→ **DIRECTIONS**:
Look for the word "agent" in the records, and copy each line where it appears.

→ **Collected data**:

▬▬▬▬▬▬

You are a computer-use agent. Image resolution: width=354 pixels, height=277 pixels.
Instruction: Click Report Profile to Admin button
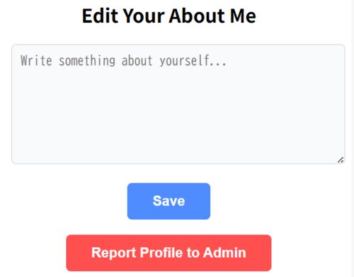pos(169,253)
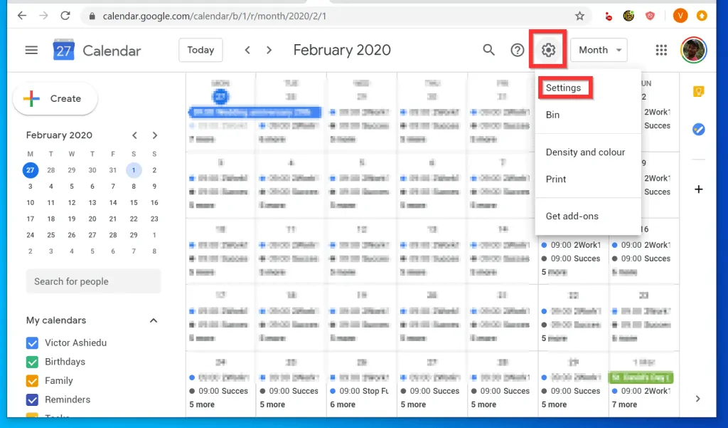Expand the side panel with the bottom chevron
The width and height of the screenshot is (728, 428).
point(697,399)
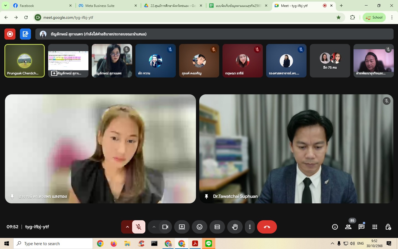
Task: Show the participants list with 85 badge
Action: (348, 227)
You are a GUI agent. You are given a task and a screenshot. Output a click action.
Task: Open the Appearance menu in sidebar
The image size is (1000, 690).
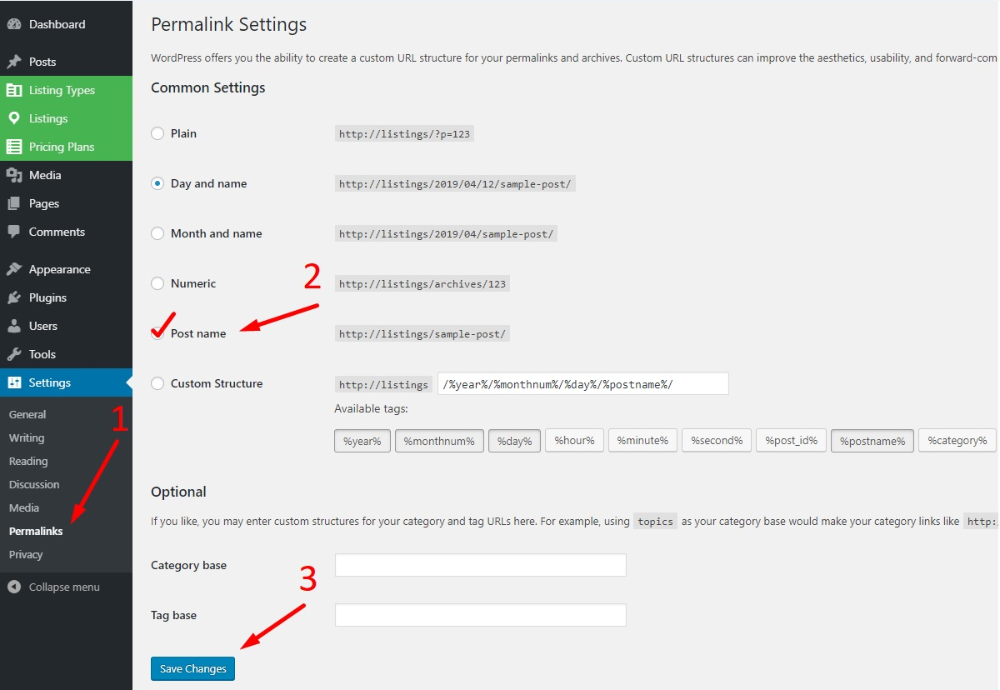coord(59,269)
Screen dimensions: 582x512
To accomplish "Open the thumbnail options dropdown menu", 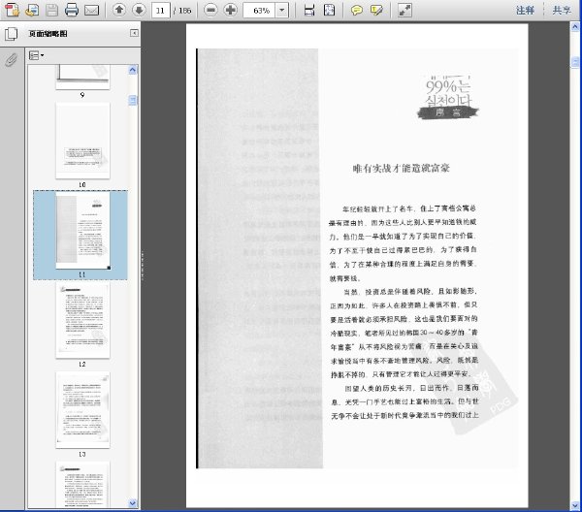I will tap(37, 55).
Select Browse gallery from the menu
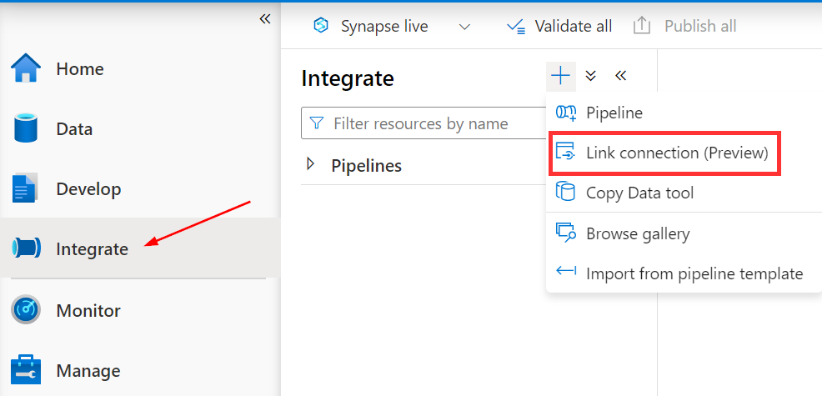This screenshot has height=396, width=822. [637, 233]
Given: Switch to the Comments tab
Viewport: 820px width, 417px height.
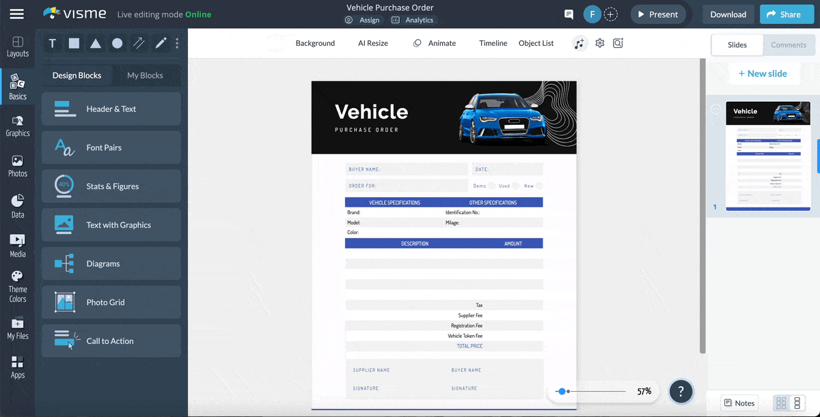Looking at the screenshot, I should click(x=789, y=44).
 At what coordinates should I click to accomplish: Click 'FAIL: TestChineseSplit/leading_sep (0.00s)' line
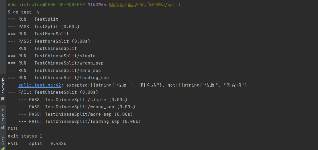[79, 121]
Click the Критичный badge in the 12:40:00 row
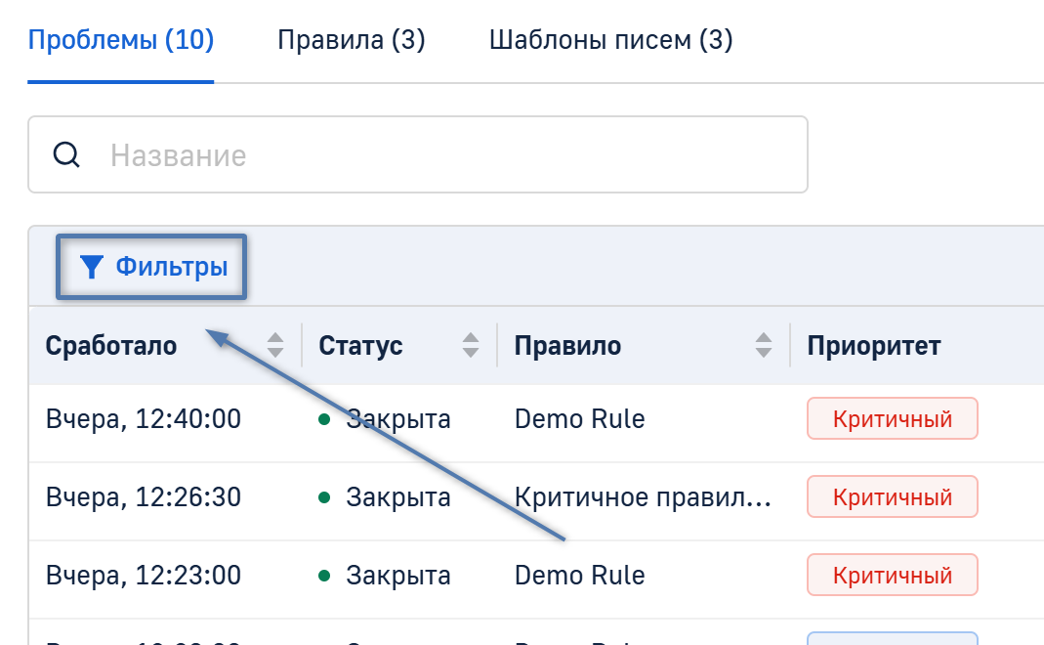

▬▬▬▬▬▬

→ **EXERCISE RESULT**:
You are a computer-use agent. Image resolution: width=354 pixels, height=277 pixels.
You are a GUI agent. You are given a task and a screenshot. Output a click action.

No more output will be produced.